◆ **Texto para leer**
============================================================

Resulta que quien se decía doctora en neurociencia, neuropsiquiatra, analista conductual para el FBI, especialista en la prueba de Rorschach, ex asociada de Harvard y directora del Centro de Desórdenes Mentales de la Universidad de Oslo es, en realidad, una abogada egresada de la Benemérita de Puebla con dudosos estudios posteriores en criminalística y psicología, que poco ha viajado fuera de México y que falsificó desde el número de cédula de su recetario hasta su licencia de conducir, que compartía en sus redes frases motivacionales cursis en un inglés indescifrable y que fabricó burdas imágenes que la muestran, en pose de edecán y maquillaje de señorita México, como Juana por su casa a lo largo y ancho de instituciones de prestigio donde jamás puso un pie.

============================================================

◆ **Preguntas sobre el texto**
(1) ¿Puedes convertir en una lista breve el párrafo del texto sobre la falsa doctora que empieza «Resulta que quien se decía», conservando sus datos principales?
(2) ¿Podrías continuar el texto sobre la falsa doctora a partir de su última oración?

◆ **Filas de datos**
============================================================

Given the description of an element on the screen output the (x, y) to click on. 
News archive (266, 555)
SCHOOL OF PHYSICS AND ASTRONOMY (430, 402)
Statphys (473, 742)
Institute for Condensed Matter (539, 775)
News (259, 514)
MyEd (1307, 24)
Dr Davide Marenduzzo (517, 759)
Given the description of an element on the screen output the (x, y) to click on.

============================================================

◆ **Respuestas**
(1)
- Se presentaba como doctora en neurociencia, neuropsiquiatra, analista conductual para el FBI, especialista en la prueba de Rorschach, ex asociada de Harvard y directora del Centro de Desórdenes Mentales de la Universidad de Oslo.
- En realidad es abogada egresada de la Benemérita de Puebla, con dudosos estudios posteriores en criminalística y psicología.
- Ha viajado poco fuera de México.
- Falsificó desde el número de cédula de su recetario hasta su licencia de conducir.
- Compartía en sus redes frases motivacionales cursis en un inglés indescifrable.
- Fabricó burdas imágenes en las que aparece en instituciones de prestigio donde jamás puso un pie.

(2)
Para entrever el bulo hubiera bastado su promesa de curar la depresión en una semana y la ansiedad en tres días; si la afirmación fuera real, la mujer sería más rica que Carlos Slim y tendría hospitales enteros en París y Nueva York en vez de —sin agravio de la hermosa Puebla— un consultorio en las Torres Médicas Angelópolis. A pesar de los contundentes testimonios donde sus pacientes y víctimas la exponen como la charlatana que es, Cote consiguió que Doctoralia la colocara entre los mejores médicos de 2017, y que medios nacionales le publicaran notas pagadas ensalzando su trabajo.
El espejismo duró hasta hace días, cuando la Secretaría de Salud de Puebla le clausuró el consultorio y fue arrestada. El asunto es que no fue detenida por la acuciosa labor de nuestras autoridades de salud que, luego de casi una década, finalmente se dieron cuenta de que su changarro no tenía permiso de funcionamiento, ni ella licencia sanitaria o título alguno que le permitiera recetar medicamentos controlados. Su caída no fue siquiera por el puñado de denuncias en su contra, hasta esta semana ignoradas. Fueron las benditas redes sociales las que colocaron a la farsante, con su triste photoshop y su inglés de primaria semibilingüe, en el patíbulo de la opinión pública.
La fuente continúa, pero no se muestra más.